Description
In the BasicWorkflow
class, the validation set is constructed via validation_data = OfflineDataset(data=validation_data, batch_size=dataset.batch_size, adapter=self.adapter)
in the _fit
method. This treats the validation data as a standard OfflineDataset
and implies shuffling on epoch end. Thus, stochasticity is introduced by modifying the composition of the evaluated batches, which can lead to substantial changes between multiple validation loss calculations during training even for frozen networks.
E.g., adapting Linear_Regression_Starter.ipynb to use offline training with a learning rate of 0 (and no standardization in the adapter),
validation_data = workflow.simulate(1000)
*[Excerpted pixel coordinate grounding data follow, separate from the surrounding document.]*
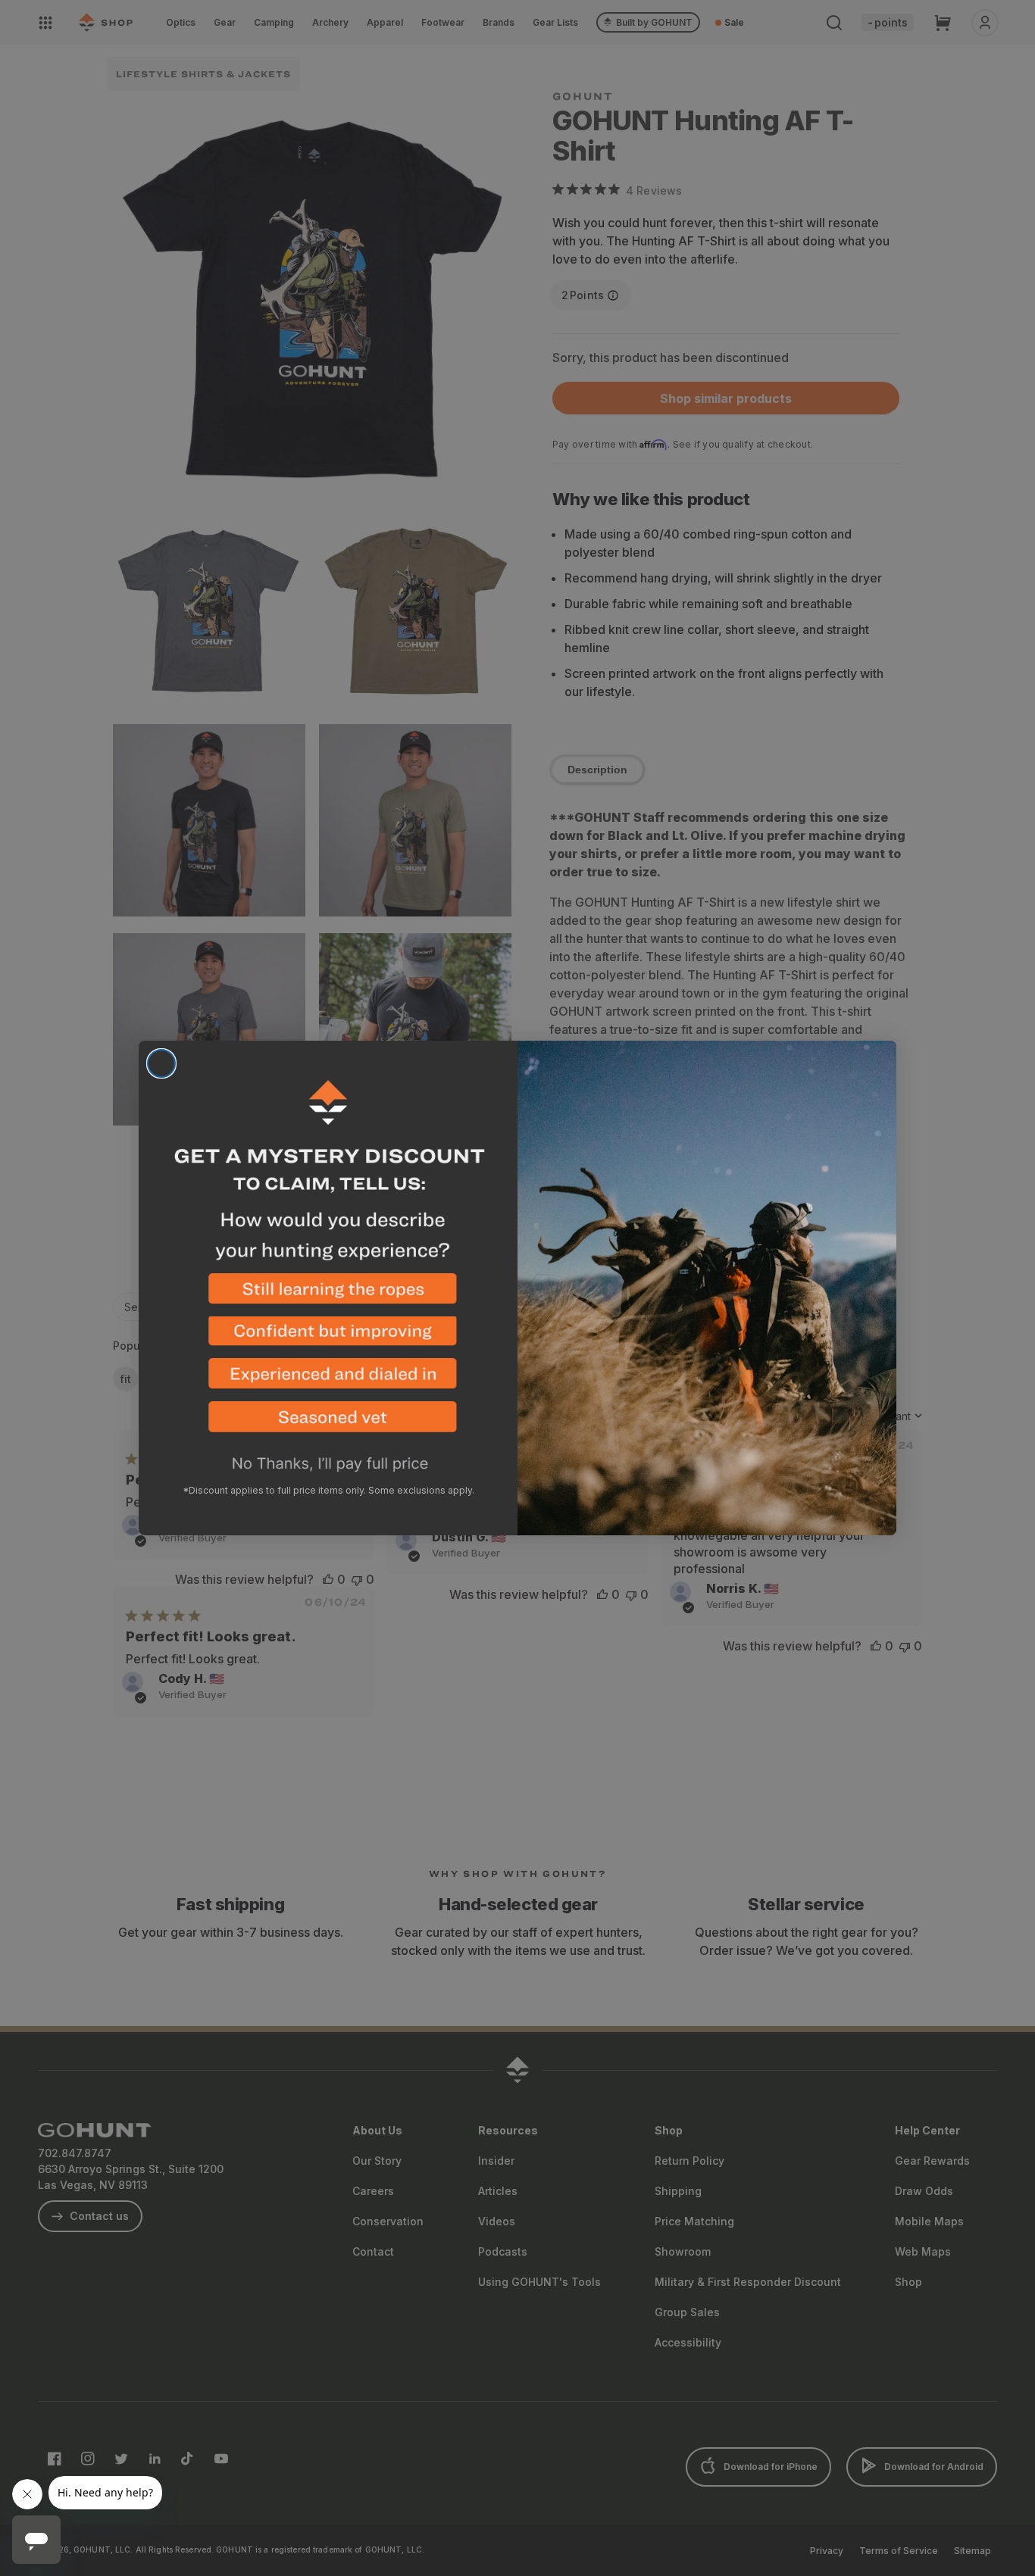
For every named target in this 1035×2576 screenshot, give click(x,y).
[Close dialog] (161, 1063)
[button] (328, 1294)
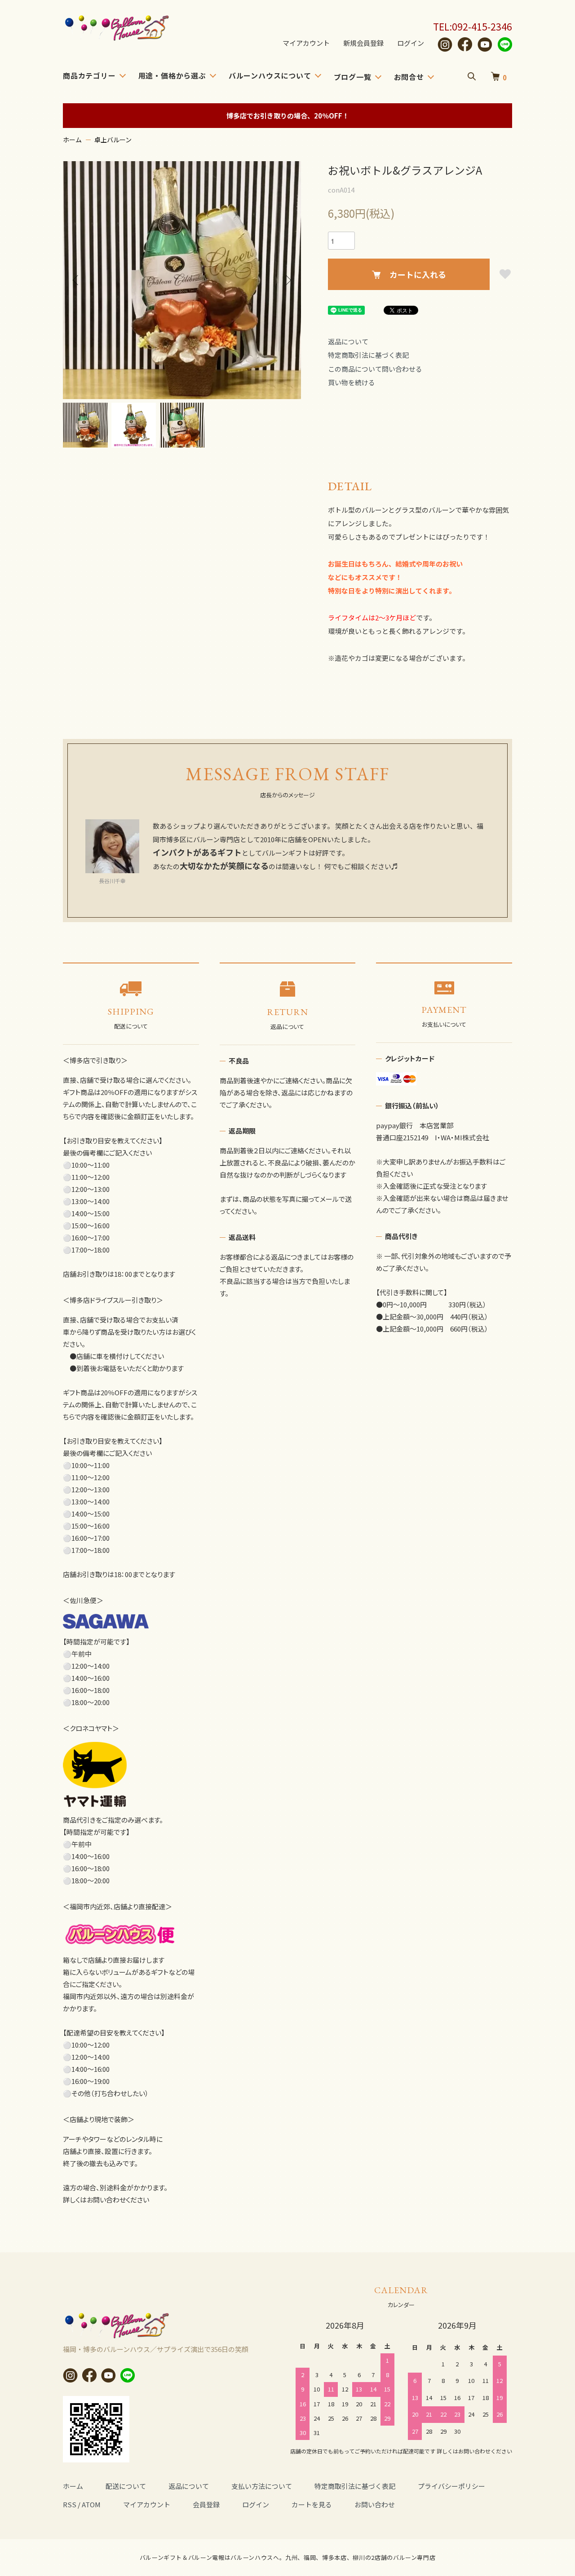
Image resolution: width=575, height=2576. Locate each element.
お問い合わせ (374, 2504)
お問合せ (409, 76)
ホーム (72, 139)
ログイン (410, 43)
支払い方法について (261, 2486)
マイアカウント (306, 43)
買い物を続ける (351, 382)
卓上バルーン (113, 139)
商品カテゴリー (89, 75)
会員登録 (206, 2504)
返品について (348, 341)
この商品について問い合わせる (375, 369)
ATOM (91, 2504)
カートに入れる (417, 274)
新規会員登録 (363, 43)
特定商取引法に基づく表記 (368, 355)
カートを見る (312, 2504)
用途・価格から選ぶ (172, 75)
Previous (76, 280)
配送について (126, 2486)
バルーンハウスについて (270, 75)
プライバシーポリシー (451, 2486)
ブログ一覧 (353, 76)
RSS (69, 2504)
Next (287, 280)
history = workflow.fit_offline(
data=training_data,
epochs=5,
batch_size=32,
validation_data=validation_data,
)
leads to highly variable validation losses:
[19.465839385986328,
10.662302017211914,
16.612285614013672,
7.247644901275635,
17.282154083251953]
Setting the number of validation sets equal the batch size, either via validation_data = workflow.simulate(32)
or via batch_size=1000
, enforces equal batches despite shuffling, resulting in stable validation losses:
[12.364879608154297,
12.364879608154297,
12.364879608154297,
12.364879608154297,
12.364879608154297]
A pull request with a simple fix will follow.